Quick background: bought a cheap, 1910-era condo awhile back with an ex-partner, who was planning to make it a renovation project. Well, he bailed long ago, and now I'm stuck renovating it myself and hoping to have it in selling quality for 2014. 

Unfortunately, I am utterly clueless about renovation, and have already had an extremely negative experience with a couple of general contractors (dropped $3,000 on work that's probably going to have to be completely redone). 

So I'm hoping to learn to fix a few of the minor things myself. I figured this is one small project to start, but I'm not sure the best way.

This is the windowsill in the bathtub, it's in horrendous shape with about 100 years of paint finally peeling off, as you can see, and the wood is in rough shape as well:





Now, we can't change the windows here (it's a condo-wide project), so I'm restricted to cleaning up the paint and woodwork around the window.  

But I'd like to get it looking half-decent, just plain white and nicer.

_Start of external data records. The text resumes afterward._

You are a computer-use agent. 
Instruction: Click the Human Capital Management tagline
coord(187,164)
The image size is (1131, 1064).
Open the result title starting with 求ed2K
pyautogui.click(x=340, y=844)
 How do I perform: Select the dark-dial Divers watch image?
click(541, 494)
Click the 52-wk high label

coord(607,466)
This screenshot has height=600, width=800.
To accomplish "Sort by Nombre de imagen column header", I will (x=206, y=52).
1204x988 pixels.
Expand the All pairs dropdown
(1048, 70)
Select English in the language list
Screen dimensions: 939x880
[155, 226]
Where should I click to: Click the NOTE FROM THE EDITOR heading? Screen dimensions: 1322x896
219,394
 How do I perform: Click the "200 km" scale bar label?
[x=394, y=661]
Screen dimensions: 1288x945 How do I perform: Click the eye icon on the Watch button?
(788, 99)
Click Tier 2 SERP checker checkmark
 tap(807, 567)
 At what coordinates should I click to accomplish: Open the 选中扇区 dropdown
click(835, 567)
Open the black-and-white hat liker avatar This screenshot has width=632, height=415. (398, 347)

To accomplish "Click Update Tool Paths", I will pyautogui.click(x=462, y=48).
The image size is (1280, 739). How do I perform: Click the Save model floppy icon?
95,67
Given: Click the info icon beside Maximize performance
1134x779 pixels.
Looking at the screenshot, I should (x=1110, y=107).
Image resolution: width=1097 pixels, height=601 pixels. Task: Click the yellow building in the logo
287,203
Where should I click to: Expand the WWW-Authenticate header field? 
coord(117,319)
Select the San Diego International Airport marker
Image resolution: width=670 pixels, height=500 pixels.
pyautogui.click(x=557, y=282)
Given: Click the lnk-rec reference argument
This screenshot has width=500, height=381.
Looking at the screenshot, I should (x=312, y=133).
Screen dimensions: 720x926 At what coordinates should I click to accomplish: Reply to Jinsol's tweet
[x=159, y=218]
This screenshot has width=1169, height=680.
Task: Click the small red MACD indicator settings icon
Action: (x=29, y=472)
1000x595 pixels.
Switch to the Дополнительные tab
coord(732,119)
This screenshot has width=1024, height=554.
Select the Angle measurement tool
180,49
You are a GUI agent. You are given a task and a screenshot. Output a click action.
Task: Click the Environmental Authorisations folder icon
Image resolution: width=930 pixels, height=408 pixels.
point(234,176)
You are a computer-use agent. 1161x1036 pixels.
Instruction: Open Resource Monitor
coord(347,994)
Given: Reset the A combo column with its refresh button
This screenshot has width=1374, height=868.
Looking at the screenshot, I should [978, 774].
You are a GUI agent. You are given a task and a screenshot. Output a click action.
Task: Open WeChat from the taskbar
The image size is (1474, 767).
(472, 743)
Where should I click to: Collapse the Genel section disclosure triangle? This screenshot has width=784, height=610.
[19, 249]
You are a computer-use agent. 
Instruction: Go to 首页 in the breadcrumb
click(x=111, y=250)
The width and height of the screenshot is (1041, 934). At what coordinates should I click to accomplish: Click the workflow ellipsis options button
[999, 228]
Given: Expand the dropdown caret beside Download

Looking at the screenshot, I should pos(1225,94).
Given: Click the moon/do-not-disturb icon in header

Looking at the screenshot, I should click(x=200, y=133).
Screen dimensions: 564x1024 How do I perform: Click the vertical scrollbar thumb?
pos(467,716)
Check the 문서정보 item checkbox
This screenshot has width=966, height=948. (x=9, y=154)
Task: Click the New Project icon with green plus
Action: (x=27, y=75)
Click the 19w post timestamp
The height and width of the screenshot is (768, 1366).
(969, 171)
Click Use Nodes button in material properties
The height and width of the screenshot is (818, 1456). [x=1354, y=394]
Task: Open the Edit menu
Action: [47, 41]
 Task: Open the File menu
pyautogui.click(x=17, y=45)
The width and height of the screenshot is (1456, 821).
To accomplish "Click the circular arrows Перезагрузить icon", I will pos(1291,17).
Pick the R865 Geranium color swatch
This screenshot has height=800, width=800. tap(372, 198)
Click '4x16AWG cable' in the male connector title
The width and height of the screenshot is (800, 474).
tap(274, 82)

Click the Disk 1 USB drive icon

How do I go about this? I tried sanding it down with sandpaper but it didn't seem to accomplish much. 

Anyone want to start me off on this journey?


----------



## nealtw (Mar 5, 2012)

You may want to look into chemical strippers. Keep in mind that you will have lead paint so just sanding and scraping may not be good for you.


----------



## joecaption (Mar 11, 2012)

Faster and safer to just remove what you have and replace with new vinyl trim so there will be no chance of it rotting again.
A window in a wet area is just not a great idea.
Any reason that you can not just replace that old window with a new vinyl replacement window with the same deviders so it will look the same?


----------